Menurutnya, digitalisasi ini membawa sejumlah manfaat, antara lain meminimalkan kesalahan pengisian data, menyimpan data secara otomatis dalam database yang terlindungi, serta mempercepat proses pengelolaan permohonan SIM. “Kami berharap dengan program e-SIM dapat meningkatkan kualitas pelayanan kepada masyarakat sekaligus mendukung keselamatan berlalu lintas,” tambahnya.
Hal senada disampaikan Baur SIM Polres Mojokerto, Aiptu Eko Sumaryono. Ia menilai penerapan sistem digital ini juga menjadi langkah tegas dalam menutup celah praktik percaloan.
“Dengan metode ini, pemohon melakukan proses secara mandiri menggunakan ponsel masing-masing dan didampingi petugas. Kehadiran sistem ini menghilangkan praktik calo karena seluruh tahapan dilakukan sesuai prosedur,” tegasnya.
Untuk menggunakan layanan e-SIM, pemohon cukup mengakses situs e-SIM Polres Mojokerto, mengisi data diri, memilih jenis dan golongan SIM, menentukan lokasi kedatangan di Polres Mojokerto, lalu menunggu barcode pendaftaran.
Saat datang ke Satpas, pemohon membawa berkas yang diperlukan, mengikuti tes kesehatan dan psikologi, menunjukkan barcode di loket, serta menjalani ujian teori dan praktik bagi pemohon SIM baru hingga proses pembayaran dan pengambilan foto.
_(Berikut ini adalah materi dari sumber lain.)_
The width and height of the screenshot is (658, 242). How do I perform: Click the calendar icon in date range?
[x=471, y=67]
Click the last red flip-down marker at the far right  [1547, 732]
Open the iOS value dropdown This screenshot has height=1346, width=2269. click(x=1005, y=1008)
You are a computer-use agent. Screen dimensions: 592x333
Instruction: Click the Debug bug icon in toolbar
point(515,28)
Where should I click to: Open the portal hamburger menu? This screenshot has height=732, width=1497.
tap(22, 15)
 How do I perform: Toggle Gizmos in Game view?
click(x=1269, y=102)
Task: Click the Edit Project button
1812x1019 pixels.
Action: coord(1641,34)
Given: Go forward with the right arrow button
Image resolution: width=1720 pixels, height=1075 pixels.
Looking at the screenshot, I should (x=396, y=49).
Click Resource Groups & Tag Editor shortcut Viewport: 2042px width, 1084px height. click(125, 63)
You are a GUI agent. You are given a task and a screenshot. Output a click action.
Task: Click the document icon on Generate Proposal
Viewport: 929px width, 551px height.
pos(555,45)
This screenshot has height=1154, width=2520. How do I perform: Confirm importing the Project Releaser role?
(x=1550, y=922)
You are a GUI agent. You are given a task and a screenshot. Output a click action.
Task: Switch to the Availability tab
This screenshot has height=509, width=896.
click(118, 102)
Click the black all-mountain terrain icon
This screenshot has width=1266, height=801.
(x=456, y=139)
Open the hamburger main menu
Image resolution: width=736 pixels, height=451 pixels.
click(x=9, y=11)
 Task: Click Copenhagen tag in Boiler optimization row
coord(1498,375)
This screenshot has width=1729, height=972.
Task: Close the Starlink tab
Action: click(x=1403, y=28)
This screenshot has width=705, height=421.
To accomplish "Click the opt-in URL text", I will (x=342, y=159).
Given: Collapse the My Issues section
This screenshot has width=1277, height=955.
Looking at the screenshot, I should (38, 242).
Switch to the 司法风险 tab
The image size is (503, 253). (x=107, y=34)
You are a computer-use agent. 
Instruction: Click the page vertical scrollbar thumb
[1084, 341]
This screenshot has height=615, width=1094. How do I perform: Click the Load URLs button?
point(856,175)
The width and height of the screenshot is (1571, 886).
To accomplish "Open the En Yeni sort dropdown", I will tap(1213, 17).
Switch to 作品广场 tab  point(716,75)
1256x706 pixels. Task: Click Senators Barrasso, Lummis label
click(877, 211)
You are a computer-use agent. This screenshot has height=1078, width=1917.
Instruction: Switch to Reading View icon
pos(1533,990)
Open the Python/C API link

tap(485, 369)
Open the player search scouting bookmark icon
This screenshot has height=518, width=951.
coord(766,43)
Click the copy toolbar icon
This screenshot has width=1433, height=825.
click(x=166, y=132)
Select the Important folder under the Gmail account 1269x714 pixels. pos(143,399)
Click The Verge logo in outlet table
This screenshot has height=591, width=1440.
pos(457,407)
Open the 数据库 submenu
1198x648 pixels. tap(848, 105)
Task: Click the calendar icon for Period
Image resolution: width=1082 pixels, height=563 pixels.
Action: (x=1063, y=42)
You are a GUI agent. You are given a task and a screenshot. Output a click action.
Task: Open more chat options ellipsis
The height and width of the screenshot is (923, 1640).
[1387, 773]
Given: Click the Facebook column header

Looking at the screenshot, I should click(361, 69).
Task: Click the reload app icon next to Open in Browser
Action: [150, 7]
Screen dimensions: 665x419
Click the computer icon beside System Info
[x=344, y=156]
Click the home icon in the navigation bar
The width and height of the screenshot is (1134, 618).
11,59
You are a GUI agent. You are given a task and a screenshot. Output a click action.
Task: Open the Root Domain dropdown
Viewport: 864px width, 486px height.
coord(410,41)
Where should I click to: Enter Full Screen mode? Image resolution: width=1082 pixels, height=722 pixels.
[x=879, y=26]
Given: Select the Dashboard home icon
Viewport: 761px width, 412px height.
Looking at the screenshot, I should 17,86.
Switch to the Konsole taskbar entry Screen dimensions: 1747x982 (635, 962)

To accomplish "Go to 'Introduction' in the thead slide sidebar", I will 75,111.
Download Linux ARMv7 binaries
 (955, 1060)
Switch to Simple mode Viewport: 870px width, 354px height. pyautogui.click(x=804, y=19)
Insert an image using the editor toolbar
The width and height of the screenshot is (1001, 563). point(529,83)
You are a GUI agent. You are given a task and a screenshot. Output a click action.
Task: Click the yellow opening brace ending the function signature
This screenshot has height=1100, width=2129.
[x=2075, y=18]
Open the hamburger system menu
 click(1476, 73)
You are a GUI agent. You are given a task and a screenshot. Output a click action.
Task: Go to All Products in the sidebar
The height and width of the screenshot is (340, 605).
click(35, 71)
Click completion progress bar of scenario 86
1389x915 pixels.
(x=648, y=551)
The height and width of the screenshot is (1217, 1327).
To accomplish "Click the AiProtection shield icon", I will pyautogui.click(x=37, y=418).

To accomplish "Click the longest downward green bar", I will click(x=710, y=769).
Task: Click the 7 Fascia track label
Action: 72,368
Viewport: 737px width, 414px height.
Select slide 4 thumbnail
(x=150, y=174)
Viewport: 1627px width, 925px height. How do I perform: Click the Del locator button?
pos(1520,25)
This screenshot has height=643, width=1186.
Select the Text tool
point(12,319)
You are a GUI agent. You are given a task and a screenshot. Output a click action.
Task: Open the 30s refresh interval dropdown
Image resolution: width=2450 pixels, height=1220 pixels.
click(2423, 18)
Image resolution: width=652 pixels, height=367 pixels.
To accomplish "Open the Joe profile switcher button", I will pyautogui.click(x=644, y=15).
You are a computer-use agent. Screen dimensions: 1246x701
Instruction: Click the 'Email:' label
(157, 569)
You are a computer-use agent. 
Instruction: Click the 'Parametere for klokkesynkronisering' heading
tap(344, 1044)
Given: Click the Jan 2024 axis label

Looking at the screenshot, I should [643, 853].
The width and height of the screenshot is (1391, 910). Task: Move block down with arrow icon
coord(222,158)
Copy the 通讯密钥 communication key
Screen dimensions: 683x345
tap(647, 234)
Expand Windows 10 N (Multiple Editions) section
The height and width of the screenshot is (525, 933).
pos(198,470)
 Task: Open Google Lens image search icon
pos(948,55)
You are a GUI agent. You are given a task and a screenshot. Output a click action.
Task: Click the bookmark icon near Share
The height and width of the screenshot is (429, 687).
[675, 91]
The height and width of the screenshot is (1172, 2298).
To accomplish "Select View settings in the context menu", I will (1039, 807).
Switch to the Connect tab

Dengan hadirnya e-SIM, Polres Mojokerto menegaskan komitmennya dalam menghadirkan pelayanan publik yang modern, cepat, transparan, dan bebas dari praktik tidak prosedural. Digitalisasi ini diharapkan menjadi model pelayanan yang semakin mendekatkan institusi kepolisian dengan kebutuhan masyarakat di era teknologi.